## WORK INSTRUCTION
In the listing below, find the line that contains "Image resolution: width=825" and the line that contains "Screen dimensions: 370x666". Quote both and every line between them, exactly, and nothing more.

(Beginning of DATA RECORDS)

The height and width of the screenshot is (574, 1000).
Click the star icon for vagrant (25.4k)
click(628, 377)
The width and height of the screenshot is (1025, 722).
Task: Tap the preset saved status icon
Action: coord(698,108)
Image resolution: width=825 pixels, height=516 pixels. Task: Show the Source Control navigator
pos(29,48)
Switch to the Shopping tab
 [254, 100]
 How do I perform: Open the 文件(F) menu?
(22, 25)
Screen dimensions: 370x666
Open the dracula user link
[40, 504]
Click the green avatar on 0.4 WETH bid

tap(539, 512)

(End of DATA RECORDS)

## SOLUTION TO THIS EXERCISE
Image resolution: width=825 pixels, height=516 pixels. Task: Show the Source Control navigator
pos(29,48)
Switch to the Shopping tab
 [254, 100]
 How do I perform: Open the 文件(F) menu?
(22, 25)
Screen dimensions: 370x666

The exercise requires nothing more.